> _WORK ITEM_
In this exercise, set down every entry that follows exactly as it appears.

*** INFORMATION PROVIDED Section Begins ***

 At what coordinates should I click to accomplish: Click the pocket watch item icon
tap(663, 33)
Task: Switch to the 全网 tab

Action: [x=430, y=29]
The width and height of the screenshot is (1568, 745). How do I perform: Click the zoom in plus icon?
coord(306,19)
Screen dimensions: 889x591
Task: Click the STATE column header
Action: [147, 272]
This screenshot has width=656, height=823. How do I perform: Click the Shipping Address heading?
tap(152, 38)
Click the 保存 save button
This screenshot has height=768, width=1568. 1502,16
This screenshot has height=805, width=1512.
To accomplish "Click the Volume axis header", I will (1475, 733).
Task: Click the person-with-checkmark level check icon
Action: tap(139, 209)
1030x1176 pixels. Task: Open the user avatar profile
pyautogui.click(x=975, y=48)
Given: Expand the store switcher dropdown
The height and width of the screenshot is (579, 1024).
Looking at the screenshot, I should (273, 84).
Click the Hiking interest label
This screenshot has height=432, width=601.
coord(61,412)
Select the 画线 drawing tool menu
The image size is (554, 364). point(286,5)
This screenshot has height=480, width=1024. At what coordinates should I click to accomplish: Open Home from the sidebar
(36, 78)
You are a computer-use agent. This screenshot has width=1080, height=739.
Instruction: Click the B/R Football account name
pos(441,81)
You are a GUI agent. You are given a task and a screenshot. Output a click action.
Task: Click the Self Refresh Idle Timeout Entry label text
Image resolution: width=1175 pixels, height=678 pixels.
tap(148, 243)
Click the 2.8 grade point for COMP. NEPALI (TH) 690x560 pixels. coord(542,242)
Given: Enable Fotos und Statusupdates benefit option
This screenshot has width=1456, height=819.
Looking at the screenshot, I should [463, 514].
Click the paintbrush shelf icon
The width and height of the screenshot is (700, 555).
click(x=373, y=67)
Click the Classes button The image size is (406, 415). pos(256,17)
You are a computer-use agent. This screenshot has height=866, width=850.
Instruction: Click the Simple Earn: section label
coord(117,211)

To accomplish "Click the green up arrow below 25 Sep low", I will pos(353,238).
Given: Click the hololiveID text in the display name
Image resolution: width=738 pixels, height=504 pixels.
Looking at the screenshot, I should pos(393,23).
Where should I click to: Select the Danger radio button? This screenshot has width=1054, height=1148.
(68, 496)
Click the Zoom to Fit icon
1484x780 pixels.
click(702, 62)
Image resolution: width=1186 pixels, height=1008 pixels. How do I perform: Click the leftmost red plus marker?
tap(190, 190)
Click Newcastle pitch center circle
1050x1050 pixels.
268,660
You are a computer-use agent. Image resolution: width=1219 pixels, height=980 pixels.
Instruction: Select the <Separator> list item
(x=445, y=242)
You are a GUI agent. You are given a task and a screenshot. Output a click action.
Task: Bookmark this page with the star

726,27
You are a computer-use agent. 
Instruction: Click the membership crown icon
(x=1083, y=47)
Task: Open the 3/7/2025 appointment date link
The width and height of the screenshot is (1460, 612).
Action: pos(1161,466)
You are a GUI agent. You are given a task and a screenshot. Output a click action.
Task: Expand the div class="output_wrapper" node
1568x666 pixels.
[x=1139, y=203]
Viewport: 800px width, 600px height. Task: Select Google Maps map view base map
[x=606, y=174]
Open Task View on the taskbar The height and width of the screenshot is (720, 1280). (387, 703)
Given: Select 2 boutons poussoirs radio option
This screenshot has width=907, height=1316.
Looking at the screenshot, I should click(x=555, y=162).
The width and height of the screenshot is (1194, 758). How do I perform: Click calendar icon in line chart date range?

*** INFORMATION PROVIDED Section Ends ***

> _PROBLEM SOLUTION_
 At what coordinates should I click to accomplish: Click the pocket watch item icon
tap(663, 33)
Task: Switch to the 全网 tab

Action: [x=430, y=29]
The width and height of the screenshot is (1568, 745). How do I perform: Click the zoom in plus icon?
coord(306,19)
Screen dimensions: 889x591
Task: Click the STATE column header
Action: [147, 272]
This screenshot has width=656, height=823. How do I perform: Click the Shipping Address heading?
tap(152, 38)
Click the 保存 save button
This screenshot has height=768, width=1568. 1502,16
This screenshot has height=805, width=1512.
To accomplish "Click the Volume axis header", I will (1475, 733).
Task: Click the person-with-checkmark level check icon
Action: tap(139, 209)
1030x1176 pixels. Task: Open the user avatar profile
pyautogui.click(x=975, y=48)
Given: Expand the store switcher dropdown
The height and width of the screenshot is (579, 1024).
Looking at the screenshot, I should (273, 84).
Click the Hiking interest label
This screenshot has height=432, width=601.
coord(61,412)
Select the 画线 drawing tool menu
The image size is (554, 364). point(286,5)
This screenshot has height=480, width=1024. At what coordinates should I click to accomplish: Open Home from the sidebar
(36, 78)
You are a computer-use agent. This screenshot has width=1080, height=739.
Instruction: Click the B/R Football account name
pos(441,81)
You are a GUI agent. You are given a task and a screenshot. Output a click action.
Task: Click the Self Refresh Idle Timeout Entry label text
Image resolution: width=1175 pixels, height=678 pixels.
tap(148, 243)
Click the 2.8 grade point for COMP. NEPALI (TH) 690x560 pixels. coord(542,242)
Given: Enable Fotos und Statusupdates benefit option
This screenshot has width=1456, height=819.
Looking at the screenshot, I should [463, 514].
Click the paintbrush shelf icon
The width and height of the screenshot is (700, 555).
click(x=373, y=67)
Click the Classes button The image size is (406, 415). pos(256,17)
You are a computer-use agent. This screenshot has height=866, width=850.
Instruction: Click the Simple Earn: section label
coord(117,211)

To accomplish "Click the green up arrow below 25 Sep low", I will pos(353,238).
Given: Click the hololiveID text in the display name
Image resolution: width=738 pixels, height=504 pixels.
Looking at the screenshot, I should pos(393,23).
Where should I click to: Select the Danger radio button? This screenshot has width=1054, height=1148.
(68, 496)
Click the Zoom to Fit icon
1484x780 pixels.
click(702, 62)
Image resolution: width=1186 pixels, height=1008 pixels. How do I perform: Click the leftmost red plus marker?
tap(190, 190)
Click Newcastle pitch center circle
1050x1050 pixels.
268,660
You are a computer-use agent. Image resolution: width=1219 pixels, height=980 pixels.
Instruction: Select the <Separator> list item
(x=445, y=242)
You are a GUI agent. You are given a task and a screenshot. Output a click action.
Task: Bookmark this page with the star

726,27
You are a computer-use agent. 
Instruction: Click the membership crown icon
(x=1083, y=47)
Task: Open the 3/7/2025 appointment date link
The width and height of the screenshot is (1460, 612).
Action: pos(1161,466)
You are a GUI agent. You are given a task and a screenshot. Output a click action.
Task: Expand the div class="output_wrapper" node
1568x666 pixels.
[x=1139, y=203]
Viewport: 800px width, 600px height. Task: Select Google Maps map view base map
[x=606, y=174]
Open Task View on the taskbar The height and width of the screenshot is (720, 1280). (387, 703)
Given: Select 2 boutons poussoirs radio option
This screenshot has width=907, height=1316.
Looking at the screenshot, I should click(x=555, y=162).
The width and height of the screenshot is (1194, 758). How do I perform: Click calendar icon in line chart date range?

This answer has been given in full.